— RAW DATA —
***

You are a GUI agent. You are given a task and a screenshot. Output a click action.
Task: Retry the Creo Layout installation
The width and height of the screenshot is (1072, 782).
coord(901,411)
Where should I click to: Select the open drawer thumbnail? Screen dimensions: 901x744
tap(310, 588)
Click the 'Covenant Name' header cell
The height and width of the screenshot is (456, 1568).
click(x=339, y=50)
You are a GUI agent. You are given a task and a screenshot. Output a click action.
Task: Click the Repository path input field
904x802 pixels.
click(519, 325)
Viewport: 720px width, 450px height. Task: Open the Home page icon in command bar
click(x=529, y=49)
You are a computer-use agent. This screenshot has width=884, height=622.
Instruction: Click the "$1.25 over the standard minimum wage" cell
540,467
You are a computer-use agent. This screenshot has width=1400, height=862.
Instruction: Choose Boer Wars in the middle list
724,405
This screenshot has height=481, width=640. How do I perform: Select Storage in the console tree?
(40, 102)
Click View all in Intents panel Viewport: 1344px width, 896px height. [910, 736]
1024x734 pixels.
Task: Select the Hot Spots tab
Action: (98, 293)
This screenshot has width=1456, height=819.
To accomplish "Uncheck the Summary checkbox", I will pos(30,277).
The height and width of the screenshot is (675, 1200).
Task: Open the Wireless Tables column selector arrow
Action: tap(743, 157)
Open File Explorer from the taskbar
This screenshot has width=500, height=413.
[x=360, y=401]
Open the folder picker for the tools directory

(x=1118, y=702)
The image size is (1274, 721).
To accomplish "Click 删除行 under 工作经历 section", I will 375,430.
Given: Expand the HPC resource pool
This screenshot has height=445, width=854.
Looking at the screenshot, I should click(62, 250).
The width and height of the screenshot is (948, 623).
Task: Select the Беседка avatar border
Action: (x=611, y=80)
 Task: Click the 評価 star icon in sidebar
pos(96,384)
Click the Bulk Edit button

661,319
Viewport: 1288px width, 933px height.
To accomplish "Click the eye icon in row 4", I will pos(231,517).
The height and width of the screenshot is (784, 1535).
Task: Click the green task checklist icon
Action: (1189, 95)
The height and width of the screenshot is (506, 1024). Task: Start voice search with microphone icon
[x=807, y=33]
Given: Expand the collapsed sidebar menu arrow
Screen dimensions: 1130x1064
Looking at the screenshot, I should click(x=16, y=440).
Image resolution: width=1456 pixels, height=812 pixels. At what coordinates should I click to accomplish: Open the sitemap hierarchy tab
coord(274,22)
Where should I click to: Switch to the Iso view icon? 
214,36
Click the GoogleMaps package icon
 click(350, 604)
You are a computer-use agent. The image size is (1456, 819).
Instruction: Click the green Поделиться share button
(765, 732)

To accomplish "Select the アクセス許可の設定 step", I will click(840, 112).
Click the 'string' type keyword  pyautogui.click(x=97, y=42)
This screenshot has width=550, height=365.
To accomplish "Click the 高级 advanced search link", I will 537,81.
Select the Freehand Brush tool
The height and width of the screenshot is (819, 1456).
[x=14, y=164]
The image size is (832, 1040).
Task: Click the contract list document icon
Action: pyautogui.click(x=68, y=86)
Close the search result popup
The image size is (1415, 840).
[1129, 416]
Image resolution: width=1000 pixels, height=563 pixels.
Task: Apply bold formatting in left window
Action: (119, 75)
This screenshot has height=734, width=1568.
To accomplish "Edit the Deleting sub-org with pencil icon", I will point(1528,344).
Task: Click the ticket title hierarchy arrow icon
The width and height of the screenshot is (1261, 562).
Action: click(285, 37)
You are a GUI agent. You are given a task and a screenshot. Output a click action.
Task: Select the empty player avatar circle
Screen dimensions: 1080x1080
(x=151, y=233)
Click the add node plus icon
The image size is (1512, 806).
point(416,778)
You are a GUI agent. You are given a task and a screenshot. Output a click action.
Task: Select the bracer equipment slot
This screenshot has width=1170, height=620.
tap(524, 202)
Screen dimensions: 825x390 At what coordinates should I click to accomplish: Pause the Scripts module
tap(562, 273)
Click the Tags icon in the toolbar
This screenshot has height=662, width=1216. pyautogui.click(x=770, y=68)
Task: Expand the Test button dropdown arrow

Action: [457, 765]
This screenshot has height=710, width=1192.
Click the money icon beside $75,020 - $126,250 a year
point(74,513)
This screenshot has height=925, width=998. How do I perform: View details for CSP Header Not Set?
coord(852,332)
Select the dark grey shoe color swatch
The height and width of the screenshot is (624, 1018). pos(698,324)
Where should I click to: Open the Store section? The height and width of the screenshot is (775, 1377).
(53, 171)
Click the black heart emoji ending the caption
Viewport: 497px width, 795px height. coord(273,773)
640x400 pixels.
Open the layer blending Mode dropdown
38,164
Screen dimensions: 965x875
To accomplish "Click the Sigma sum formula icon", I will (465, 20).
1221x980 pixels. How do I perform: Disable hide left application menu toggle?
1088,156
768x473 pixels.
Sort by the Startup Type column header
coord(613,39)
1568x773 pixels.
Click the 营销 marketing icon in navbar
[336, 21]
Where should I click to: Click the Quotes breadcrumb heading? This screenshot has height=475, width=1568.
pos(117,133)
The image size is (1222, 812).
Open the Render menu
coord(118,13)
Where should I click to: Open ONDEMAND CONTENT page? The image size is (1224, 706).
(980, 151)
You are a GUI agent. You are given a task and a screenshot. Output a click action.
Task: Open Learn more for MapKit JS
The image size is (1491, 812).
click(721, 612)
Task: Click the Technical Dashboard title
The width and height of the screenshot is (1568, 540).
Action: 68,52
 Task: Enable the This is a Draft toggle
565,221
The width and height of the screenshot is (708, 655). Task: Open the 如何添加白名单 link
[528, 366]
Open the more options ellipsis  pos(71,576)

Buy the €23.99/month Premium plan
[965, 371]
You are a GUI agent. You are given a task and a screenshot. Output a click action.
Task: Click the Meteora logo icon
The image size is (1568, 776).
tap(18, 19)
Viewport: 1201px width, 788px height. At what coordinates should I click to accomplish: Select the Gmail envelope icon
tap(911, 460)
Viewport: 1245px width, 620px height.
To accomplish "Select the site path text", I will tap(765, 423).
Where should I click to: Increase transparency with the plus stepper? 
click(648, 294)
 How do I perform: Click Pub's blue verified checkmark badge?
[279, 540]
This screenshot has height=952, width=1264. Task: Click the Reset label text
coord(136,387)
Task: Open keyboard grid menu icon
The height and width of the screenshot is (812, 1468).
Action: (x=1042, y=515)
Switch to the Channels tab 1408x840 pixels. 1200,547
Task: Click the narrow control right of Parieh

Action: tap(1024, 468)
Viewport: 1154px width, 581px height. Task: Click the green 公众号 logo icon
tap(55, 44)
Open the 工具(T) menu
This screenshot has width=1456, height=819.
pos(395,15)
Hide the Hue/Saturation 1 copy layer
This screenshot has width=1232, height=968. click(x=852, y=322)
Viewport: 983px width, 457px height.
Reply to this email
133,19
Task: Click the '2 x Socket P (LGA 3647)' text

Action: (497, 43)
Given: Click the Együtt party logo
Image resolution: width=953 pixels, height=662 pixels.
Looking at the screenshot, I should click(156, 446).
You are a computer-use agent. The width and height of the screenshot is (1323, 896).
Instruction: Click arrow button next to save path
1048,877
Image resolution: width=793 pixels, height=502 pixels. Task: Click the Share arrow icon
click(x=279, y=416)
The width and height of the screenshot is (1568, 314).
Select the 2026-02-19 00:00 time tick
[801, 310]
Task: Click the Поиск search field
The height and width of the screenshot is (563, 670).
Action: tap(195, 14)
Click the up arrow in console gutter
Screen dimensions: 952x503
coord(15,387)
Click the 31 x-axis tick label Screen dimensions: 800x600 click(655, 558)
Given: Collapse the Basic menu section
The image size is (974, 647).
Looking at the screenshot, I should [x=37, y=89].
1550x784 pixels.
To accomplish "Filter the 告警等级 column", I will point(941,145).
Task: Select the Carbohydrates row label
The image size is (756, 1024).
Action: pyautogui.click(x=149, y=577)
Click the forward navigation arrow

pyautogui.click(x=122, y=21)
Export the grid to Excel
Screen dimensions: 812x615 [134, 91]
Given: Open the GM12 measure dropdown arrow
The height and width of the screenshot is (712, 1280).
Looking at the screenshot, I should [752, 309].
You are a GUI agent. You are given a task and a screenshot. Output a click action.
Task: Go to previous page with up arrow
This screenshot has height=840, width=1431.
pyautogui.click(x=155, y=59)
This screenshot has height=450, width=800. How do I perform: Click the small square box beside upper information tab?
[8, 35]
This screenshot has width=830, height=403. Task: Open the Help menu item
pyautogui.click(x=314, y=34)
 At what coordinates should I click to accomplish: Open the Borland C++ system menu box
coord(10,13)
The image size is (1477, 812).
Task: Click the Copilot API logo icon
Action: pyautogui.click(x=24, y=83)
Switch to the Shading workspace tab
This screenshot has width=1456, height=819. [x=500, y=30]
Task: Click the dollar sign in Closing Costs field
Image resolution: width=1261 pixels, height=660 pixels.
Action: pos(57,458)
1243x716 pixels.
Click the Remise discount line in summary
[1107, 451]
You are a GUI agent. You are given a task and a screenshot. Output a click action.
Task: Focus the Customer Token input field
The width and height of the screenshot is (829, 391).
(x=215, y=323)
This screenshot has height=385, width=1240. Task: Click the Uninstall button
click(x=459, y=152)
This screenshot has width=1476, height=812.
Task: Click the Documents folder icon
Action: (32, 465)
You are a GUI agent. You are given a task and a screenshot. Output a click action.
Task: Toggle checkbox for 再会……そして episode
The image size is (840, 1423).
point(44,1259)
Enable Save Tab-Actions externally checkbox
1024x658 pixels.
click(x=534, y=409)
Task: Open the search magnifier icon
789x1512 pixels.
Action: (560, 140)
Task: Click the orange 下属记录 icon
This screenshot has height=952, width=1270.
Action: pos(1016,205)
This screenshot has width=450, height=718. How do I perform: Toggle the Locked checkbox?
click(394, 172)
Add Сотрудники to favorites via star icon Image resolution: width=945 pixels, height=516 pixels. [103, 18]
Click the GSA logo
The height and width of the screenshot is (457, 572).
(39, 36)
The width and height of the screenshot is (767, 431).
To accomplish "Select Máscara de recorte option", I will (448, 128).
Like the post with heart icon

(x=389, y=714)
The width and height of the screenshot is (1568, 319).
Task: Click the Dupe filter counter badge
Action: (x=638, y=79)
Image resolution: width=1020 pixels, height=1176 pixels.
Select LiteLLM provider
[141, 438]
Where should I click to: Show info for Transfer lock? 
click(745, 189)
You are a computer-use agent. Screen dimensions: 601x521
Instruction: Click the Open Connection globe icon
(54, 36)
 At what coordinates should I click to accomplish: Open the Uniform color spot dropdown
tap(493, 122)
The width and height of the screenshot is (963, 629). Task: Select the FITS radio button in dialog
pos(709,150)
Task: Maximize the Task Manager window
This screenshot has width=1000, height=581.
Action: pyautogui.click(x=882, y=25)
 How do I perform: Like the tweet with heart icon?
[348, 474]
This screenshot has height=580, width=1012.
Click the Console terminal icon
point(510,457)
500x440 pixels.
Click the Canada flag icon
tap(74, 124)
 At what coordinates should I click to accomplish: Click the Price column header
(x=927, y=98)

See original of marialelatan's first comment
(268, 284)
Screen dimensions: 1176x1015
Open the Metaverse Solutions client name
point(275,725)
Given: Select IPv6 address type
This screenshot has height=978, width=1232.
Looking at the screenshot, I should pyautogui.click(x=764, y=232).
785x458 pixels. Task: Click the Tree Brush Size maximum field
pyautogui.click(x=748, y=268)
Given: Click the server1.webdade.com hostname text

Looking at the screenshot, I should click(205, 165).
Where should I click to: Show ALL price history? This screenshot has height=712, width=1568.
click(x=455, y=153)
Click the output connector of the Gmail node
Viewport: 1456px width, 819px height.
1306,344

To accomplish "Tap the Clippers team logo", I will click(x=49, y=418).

***

— TASK REQUIREMENTS —
Could you express everything from the line containing "Task: Expand the Test button dropdown arrow" down to the line containing "The height and width of the screenshot is (624, 1018)." as a two-column CSV with the headers instruction and action? Use one row per entry, put each field in double quotes, and turn line breaks into spaces.

— SOLUTION TO THIS PROBLEM —
instruction,action
"Task: Expand the Test button dropdown arrow","Action: [457, 765]"
"This screenshot has height=710, width=1192. Click the money icon beside $75,020 - $126,250 a year","point(74,513)"
"This screenshot has height=925, width=998. How do I perform: View details for CSP Header Not Set?","coord(852,332)"
"Select the dark grey shoe color swatch","The height and width of the screenshot is (624, 1018). pos(698,324)"